The agreement, announced on May 29, involves Nio’s energy unit, Nio Power, and Zeekr’s energy division, Zeekr Power, working together to provide users with a more convenient charging service. This partnership will allow users of Nio’s three brands – Nio, Onvo, and Firefly – to access Zeekr Power’s charging stations through their respective apps and in-car charging maps. This integration aims to enhance the overall charging experience for EV owners.
Nio has been leading the way in terms of charging infrastructure in China, boasting a network of 2,829 supercharging stations with 13,027 charging stalls, as well as 1,741 destination charging stations with 13,281 chargers. Additionally, the company’s battery swap stations, a signature feature of Nio vehicles, currently number 3,337, with 988 located along highways.
On the other hand, Zeekr operates its own network of supercharging stations, totaling 1,580 as of the latest data release. By joining forces with Nio, Zeekr aims to expand its reach and provide a more comprehensive charging solution for its users.
This partnership between Nio and Zeekr is part of Nio’s broader strategy to collaborate with other EV brands and create a more interconnected charging ecosystem.
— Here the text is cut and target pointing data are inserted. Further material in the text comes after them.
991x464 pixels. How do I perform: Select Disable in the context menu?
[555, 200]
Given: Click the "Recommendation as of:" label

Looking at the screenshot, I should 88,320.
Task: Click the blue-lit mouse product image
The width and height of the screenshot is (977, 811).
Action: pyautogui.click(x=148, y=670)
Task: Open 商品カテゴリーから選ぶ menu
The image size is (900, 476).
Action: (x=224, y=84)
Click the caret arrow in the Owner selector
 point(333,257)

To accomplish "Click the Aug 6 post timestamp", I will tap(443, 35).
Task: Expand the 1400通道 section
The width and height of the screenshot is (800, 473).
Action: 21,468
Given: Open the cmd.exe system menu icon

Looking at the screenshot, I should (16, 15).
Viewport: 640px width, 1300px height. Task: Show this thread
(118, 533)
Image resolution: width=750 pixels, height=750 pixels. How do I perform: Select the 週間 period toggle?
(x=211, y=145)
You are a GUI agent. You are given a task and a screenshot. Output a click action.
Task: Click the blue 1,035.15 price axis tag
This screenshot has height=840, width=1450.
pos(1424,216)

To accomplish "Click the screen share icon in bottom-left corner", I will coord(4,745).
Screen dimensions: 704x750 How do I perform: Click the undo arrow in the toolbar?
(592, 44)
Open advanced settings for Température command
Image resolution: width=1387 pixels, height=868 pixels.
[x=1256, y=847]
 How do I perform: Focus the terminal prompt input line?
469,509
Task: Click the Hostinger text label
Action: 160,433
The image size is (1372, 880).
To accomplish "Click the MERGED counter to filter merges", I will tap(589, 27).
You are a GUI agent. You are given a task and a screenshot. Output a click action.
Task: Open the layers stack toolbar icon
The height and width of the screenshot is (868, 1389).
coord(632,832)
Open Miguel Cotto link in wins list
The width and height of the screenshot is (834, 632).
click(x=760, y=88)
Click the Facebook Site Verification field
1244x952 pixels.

Previously, Nio had established similar partnerships with 17 other brands, including Xiaomi EV, Chery, Dongfeng M-Hero, Huawei HIMA, FAW Hongqi, and GAC Energy.
Overall, this collaboration between Nio and Zeekr signifies a shift towards a more collaborative approach in the EV industry, where competitors are willing to work together to improve the overall user experience and advance the adoption of electric vehicles. This partnership is a testament to the industry’s commitment to innovation and sustainability.